======== Fragmento de texto

Otra servidumbre que no convendría dejar de citar es la incómoda sensación, al pasear por alguna sección (Perlak, sobre todo), de estar ante una suerte de sucesión de pases de prensa de los estrenos de los próximos meses, en un escaparate en la que el catálogo de ciertas distribuidores (aquí Golem suele ser la mejor representada) se somete al juicio anticipado de la crítica: no existiría, aquí, opción a descubrimiento alguno, sino el "premio", por haber acudido a Donosti como espectador, de anticiparse unas semanas al estreno comercial. Por supuesto, aquí ni hablar de mostrar algún tipo de interacción dialéctica con el mercado de distribución realmente existente: al contrario, lo que se muestra es una servil adaptación al mismo.

================
======== Registros extraídos

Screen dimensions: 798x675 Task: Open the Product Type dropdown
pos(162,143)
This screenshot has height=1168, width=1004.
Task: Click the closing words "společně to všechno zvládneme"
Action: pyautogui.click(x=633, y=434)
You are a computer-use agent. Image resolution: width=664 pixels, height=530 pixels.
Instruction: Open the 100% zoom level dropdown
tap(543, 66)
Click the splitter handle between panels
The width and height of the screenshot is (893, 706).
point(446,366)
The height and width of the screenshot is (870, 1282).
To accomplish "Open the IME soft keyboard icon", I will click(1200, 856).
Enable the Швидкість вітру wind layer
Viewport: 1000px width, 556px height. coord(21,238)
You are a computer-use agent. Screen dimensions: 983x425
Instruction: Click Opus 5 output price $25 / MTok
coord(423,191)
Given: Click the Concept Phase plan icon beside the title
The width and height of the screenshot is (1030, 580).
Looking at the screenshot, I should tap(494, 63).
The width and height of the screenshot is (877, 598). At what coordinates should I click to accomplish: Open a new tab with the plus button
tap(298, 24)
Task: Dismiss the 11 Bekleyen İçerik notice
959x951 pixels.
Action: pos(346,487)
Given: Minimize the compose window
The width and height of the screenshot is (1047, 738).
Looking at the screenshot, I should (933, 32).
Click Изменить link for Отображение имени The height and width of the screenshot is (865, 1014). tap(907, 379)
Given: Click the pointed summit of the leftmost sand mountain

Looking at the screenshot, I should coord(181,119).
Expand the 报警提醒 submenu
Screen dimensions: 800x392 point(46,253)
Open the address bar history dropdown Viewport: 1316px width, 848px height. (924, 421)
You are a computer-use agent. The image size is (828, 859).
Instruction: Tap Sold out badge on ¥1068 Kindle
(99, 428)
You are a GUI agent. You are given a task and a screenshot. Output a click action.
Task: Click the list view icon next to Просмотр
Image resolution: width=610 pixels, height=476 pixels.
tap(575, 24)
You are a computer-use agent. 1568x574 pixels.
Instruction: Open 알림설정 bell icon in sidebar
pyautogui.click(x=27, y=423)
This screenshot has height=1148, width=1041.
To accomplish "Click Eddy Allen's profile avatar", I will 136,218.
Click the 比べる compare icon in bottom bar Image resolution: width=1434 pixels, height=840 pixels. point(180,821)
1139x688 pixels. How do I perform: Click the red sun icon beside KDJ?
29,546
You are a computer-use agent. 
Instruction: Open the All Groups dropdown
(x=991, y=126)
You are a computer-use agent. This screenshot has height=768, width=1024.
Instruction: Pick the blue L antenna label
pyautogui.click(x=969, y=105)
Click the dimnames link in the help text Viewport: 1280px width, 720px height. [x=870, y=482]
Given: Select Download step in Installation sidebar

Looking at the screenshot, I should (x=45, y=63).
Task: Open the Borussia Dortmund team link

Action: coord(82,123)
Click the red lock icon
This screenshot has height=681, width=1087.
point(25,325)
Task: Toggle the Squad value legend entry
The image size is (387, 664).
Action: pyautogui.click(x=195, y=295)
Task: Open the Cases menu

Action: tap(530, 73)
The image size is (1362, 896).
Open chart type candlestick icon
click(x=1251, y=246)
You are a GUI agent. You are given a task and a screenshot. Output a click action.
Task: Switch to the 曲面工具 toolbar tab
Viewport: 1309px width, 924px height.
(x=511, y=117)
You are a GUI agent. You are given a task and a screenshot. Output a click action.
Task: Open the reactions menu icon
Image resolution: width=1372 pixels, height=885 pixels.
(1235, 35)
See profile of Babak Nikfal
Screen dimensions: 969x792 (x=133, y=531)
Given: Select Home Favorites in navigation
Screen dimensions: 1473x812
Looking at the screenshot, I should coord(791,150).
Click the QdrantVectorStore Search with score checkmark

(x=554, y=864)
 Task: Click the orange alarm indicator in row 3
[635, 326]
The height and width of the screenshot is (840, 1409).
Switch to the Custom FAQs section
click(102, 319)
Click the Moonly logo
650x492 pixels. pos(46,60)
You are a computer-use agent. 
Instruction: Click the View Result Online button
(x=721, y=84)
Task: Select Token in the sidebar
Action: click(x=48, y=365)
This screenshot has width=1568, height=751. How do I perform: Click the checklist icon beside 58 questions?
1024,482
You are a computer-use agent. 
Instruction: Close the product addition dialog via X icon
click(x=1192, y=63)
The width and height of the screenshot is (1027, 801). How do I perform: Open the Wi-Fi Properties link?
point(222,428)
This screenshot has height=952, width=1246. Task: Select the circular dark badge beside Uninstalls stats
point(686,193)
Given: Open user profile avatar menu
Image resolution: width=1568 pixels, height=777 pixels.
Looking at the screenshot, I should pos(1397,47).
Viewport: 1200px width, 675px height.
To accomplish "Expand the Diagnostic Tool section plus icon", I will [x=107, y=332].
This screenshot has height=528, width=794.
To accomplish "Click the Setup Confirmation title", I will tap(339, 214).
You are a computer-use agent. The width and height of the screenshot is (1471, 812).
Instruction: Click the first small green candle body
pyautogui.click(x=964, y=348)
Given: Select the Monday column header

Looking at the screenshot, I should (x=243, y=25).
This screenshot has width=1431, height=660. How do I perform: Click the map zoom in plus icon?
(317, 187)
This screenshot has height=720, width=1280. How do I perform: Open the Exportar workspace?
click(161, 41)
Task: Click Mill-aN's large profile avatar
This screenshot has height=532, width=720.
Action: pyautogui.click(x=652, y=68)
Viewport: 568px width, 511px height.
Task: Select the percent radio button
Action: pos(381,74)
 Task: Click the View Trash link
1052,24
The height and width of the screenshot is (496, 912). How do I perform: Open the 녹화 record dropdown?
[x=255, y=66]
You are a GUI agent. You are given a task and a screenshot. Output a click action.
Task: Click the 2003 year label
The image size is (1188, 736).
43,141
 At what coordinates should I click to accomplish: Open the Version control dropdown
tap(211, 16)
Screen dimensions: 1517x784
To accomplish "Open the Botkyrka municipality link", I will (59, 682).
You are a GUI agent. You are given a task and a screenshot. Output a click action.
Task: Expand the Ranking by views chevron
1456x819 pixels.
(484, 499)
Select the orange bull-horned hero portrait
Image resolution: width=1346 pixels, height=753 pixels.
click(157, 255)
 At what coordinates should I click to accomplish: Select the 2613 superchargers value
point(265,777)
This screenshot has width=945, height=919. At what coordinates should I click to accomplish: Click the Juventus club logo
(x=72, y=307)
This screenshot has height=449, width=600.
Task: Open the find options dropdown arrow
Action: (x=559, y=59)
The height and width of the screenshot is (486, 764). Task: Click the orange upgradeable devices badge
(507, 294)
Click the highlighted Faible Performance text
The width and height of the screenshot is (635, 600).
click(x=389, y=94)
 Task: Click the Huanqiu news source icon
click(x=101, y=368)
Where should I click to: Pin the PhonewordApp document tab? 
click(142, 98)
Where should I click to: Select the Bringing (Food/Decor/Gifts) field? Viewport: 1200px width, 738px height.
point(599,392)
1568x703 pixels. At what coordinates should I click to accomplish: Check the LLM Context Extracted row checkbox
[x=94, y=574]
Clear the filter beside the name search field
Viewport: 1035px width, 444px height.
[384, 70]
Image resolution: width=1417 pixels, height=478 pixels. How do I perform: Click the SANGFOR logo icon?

================

> [Tareas]:
1) Enumera todos los nombres propios que aparecen en el fragmento.
2) Transcribe del fragmento el tramo que va desde "Otra servidumbre que" hasta "adaptación al mismo.", ambos incluidos.
Los registros proceden de una fuente distinta a la del fragmento.

> [Resultados por tarea]:
1)
- Perlak
- Golem
- Donosti

2)
Otra servidumbre que no convendría dejar de citar es la incómoda sensación, al pasear por alguna sección (Perlak, sobre todo), de estar ante una suerte de sucesión de pases de prensa de los estrenos de los próximos meses, en un escaparate en la que el catálogo de ciertas distribuidores (aquí Golem suele ser la mejor representada) se somete al juicio anticipado de la crítica: no existiría, aquí, opción a descubrimiento alguno, sino el "premio", por haber acudido a Donosti como espectador, de anticiparse unas semanas al estreno comercial. Por supuesto, aquí ni hablar de mostrar algún tipo de interacción dialéctica con el mercado de distribución realmente existente: al contrario, lo que se muestra es una servil adaptación al mismo.